▸ Text segment

Program Schedule

Site visits will be organized on Wednesday 10 April. More information coming soon.

Time Title and Speaker
9:00 - 9:30 Registration
9:30 - 9:45 Opening
Jakob Hausgaard Lyngs, President Danish Geotechnical Society & Maurice Bottiau, President DFI Europe
9:45 - 10:25 Keeping the geotechnical triangle in balance. Lessons learnt from failures.
Tony O’Brien, Mott MacDonald

Geotechnics involves a number of interlinked activities from initial desk studies/investigations through characterisation/analysis and, importantly, linking design to construction means and methods. This complex interplay between different skills and activities can be succinctly summarised by ‘The Geotechnics Triangle (i)’. Success requires the Geotechnics Triangle to be kept in balance. Lack of attention or skills in any part of the Triangle often leads to failure. Effective communication between specialists and non-specialists also plays a pivotal role. This presentation will traverse across the Triangle, from initial studies through to foundation construction, and give mini case history examples of how projects failed when key aspects in the Triangle were not given proper attention. A feature of Geotechnics failures is that they can be ‘Black Swan’ events (ie have disproportionate consequences well beyond any project risk contingencies) – this needs to be better recognised by the wider industry. Some suggestions will be offered about how we can reduce risks and rise to future challenges.
(i) The  practical implementation of the Geotechnical Triangle represents the key aspects of geotechnical engineering : ground (+groundwater) profile, ground characterisation, appropriate analytical models, with well winnowed empiricism at its heart, and crucially linking design to construction. O’Brien and Burland, 2012. ICE Manual of Geotechnical Engineering.

[Screenshot and document pointing data]
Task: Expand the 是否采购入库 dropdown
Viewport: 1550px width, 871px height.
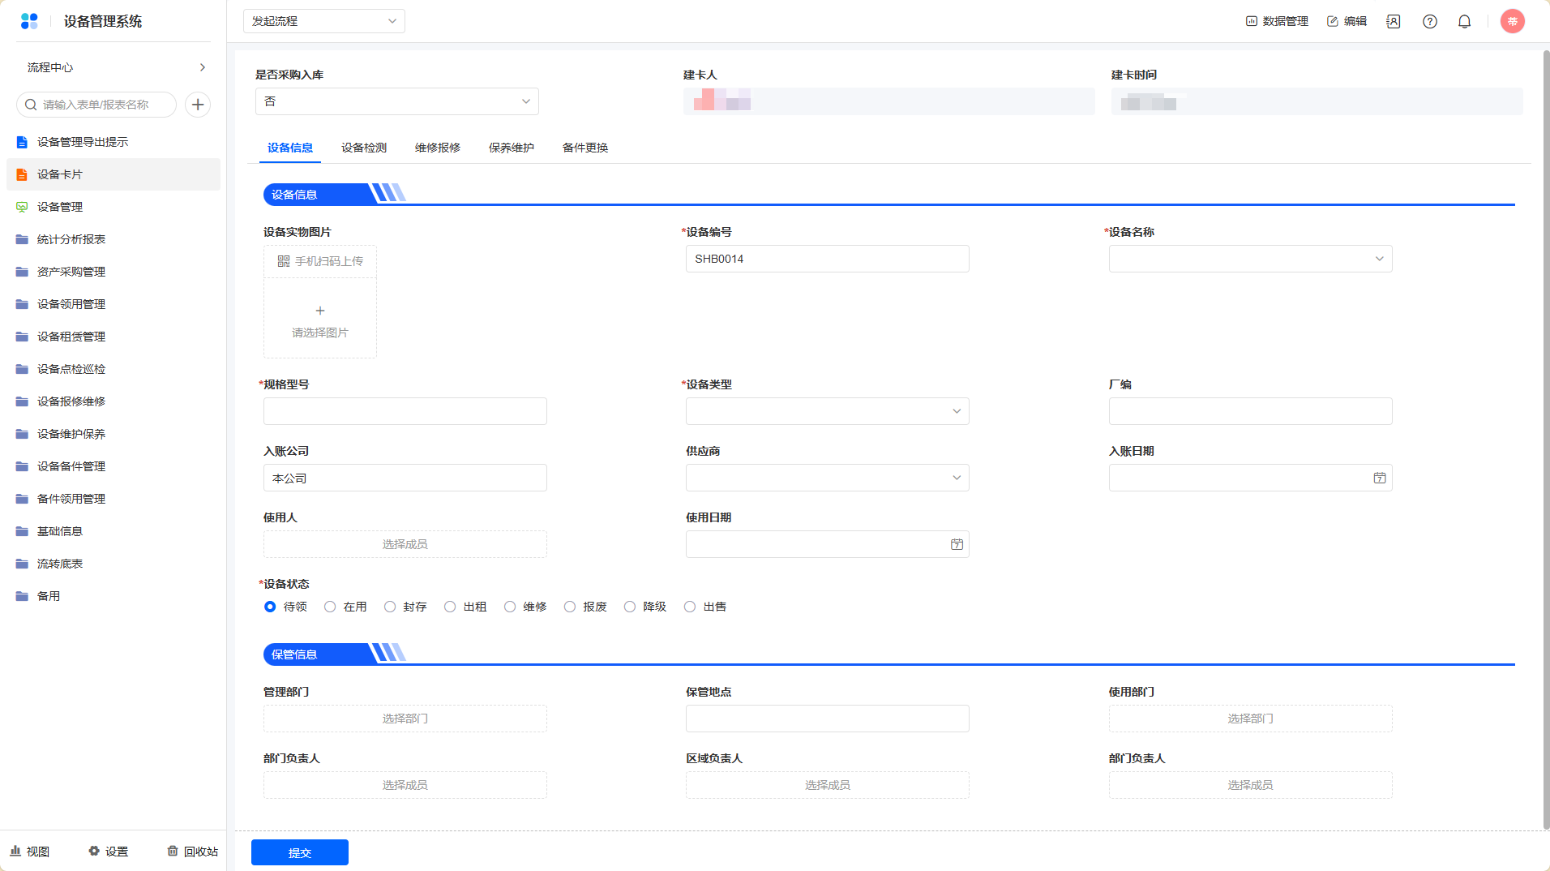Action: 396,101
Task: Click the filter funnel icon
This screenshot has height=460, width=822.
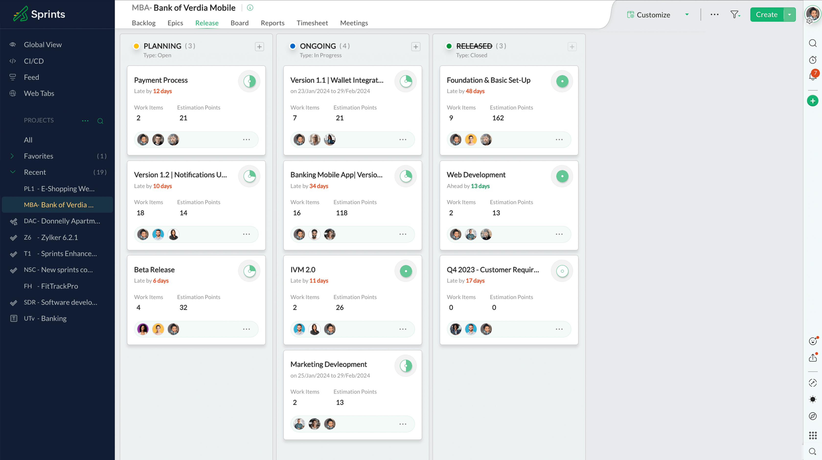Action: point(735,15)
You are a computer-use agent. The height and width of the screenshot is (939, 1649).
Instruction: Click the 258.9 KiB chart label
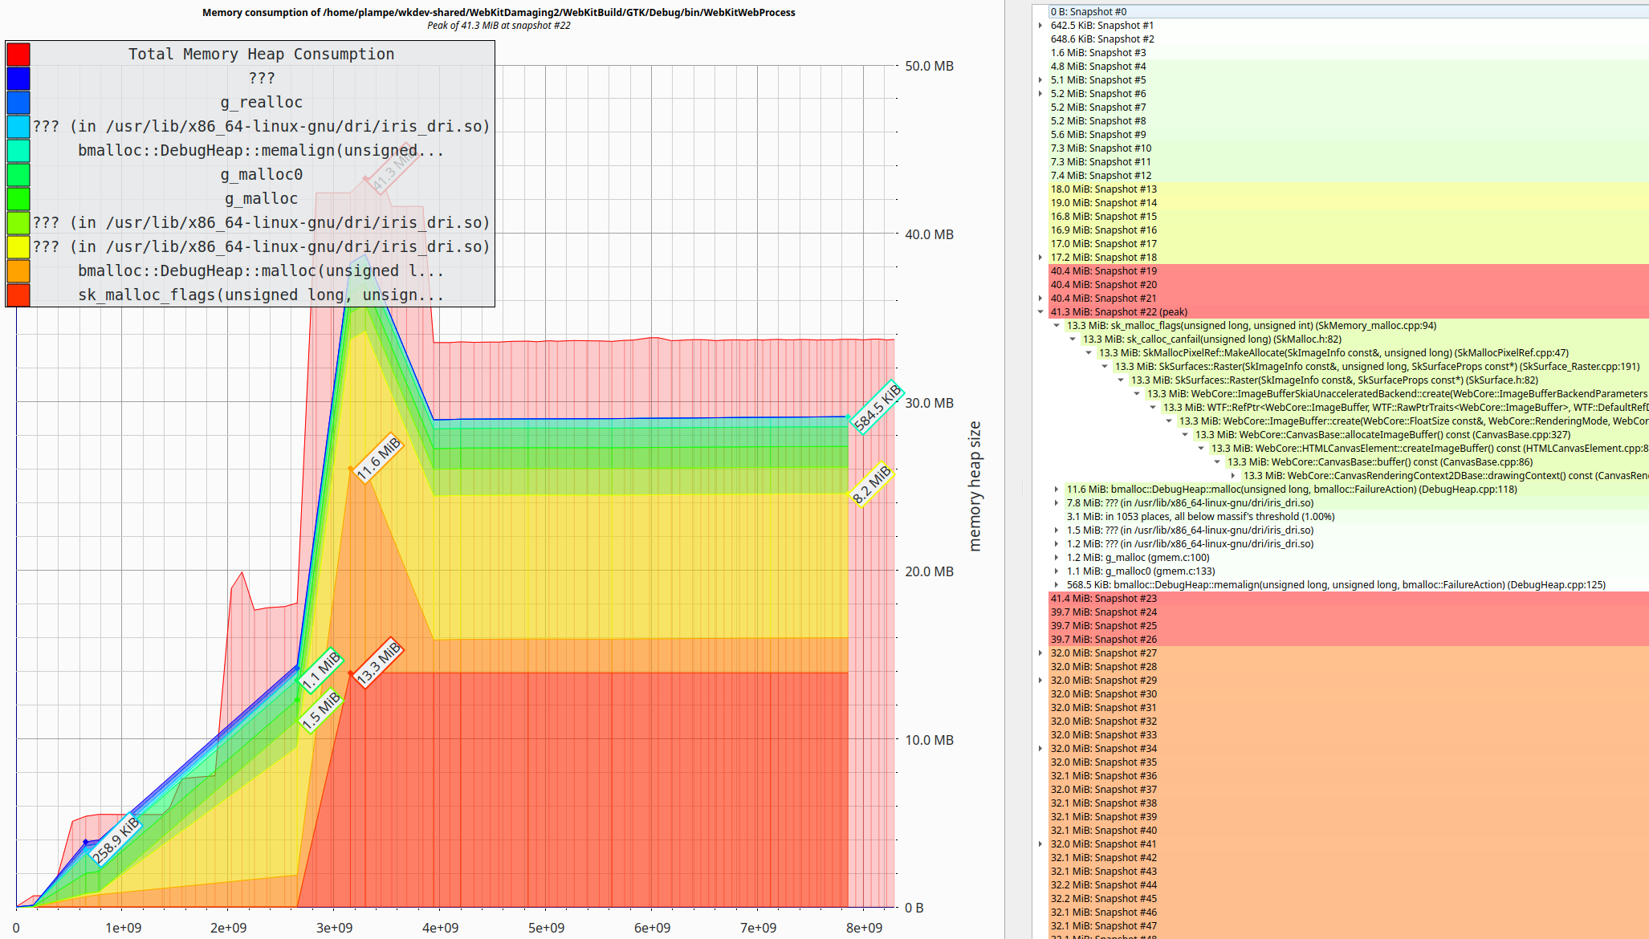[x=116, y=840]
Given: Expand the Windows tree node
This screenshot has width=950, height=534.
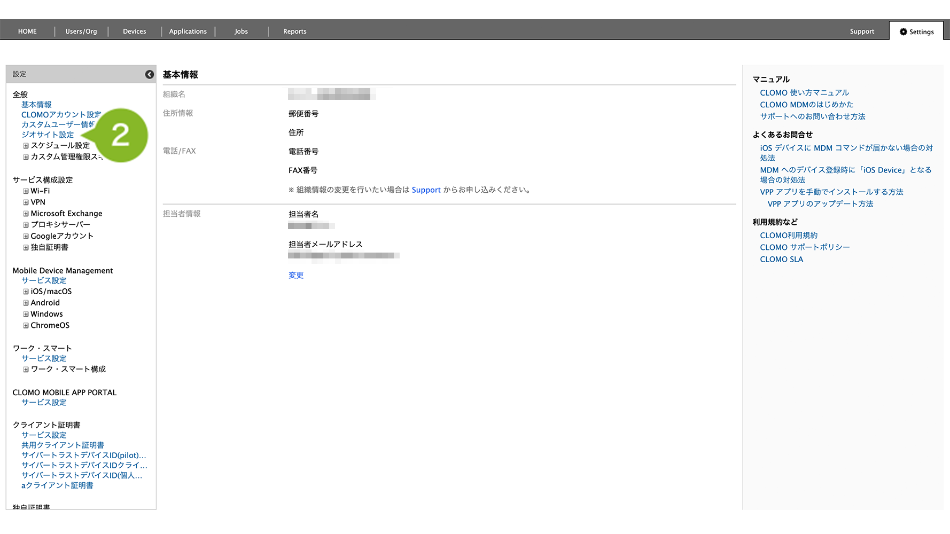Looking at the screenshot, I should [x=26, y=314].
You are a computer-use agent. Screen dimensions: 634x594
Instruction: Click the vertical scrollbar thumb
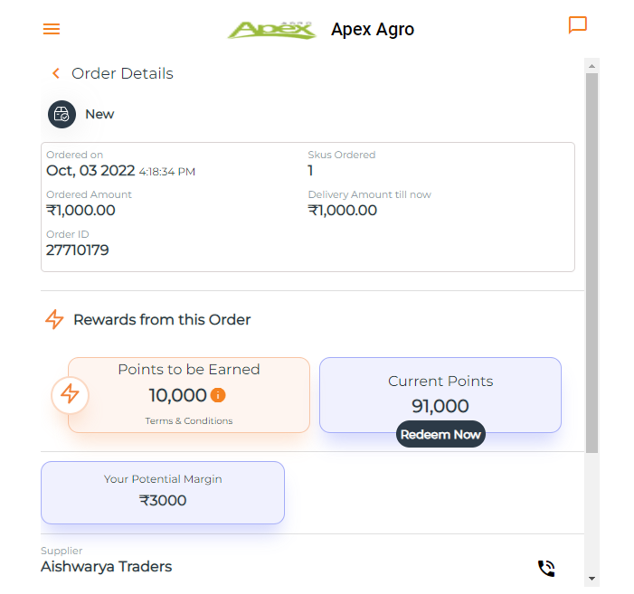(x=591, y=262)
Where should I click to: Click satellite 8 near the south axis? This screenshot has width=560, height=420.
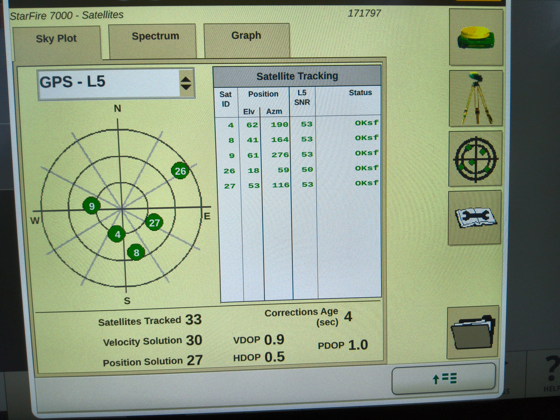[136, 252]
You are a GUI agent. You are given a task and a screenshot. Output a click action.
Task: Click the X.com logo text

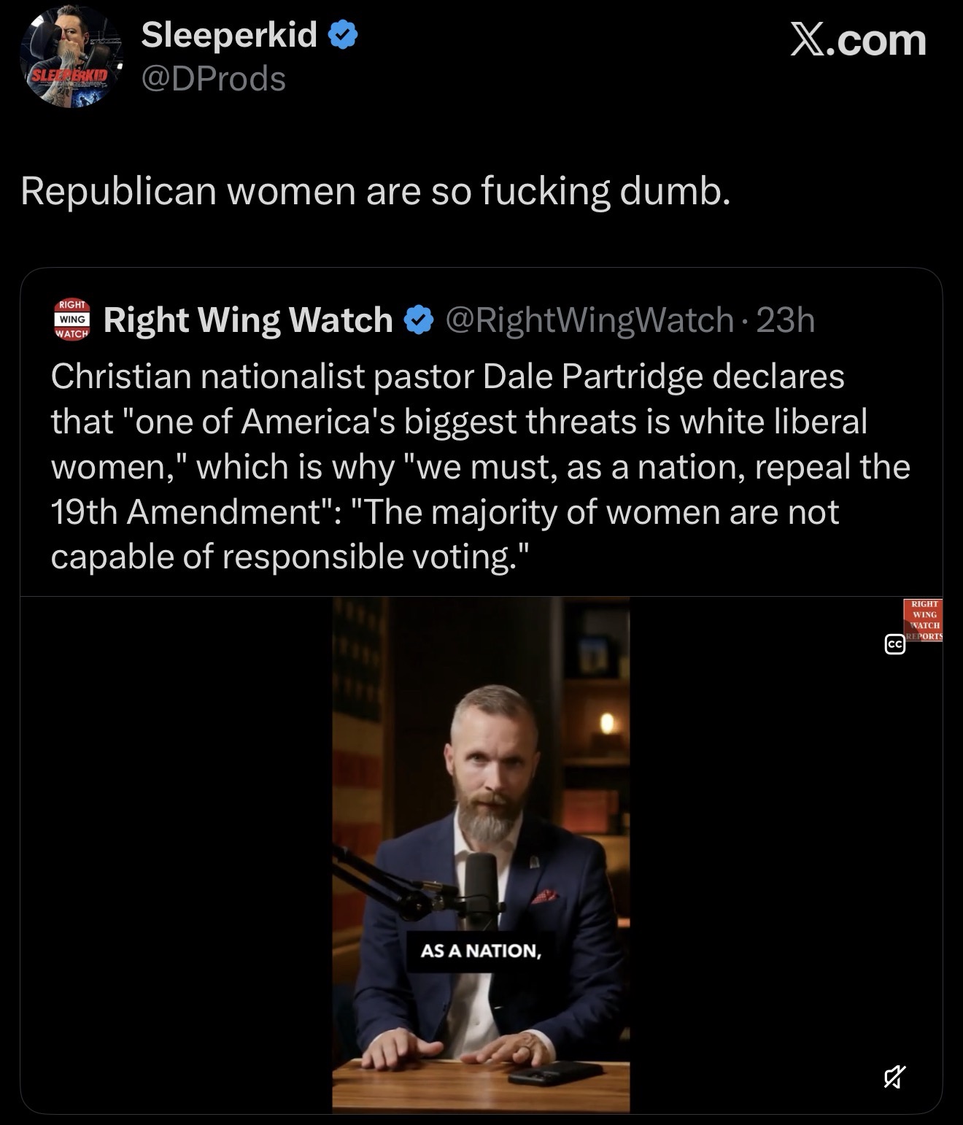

▸ Task to complete
Based on the program schedule, decide whether each statement agrees with it, giving yes or no and quoting the deciding words. 1. Site visits are set for Wednesday 10 April. 2. The opening runs from 9:00 to 9:30. 3. The talk on the geotechnical triangle claims that neglecting one part of the Triangle rarely leads to failure.

▸ Finished exercise
1. Yes: "Site visits will be organized on Wednesday 10 April."
2. No: "9:30 - 9:45 Opening"
3. No: "Lack of attention or skills in any part of the Triangle often leads to failure."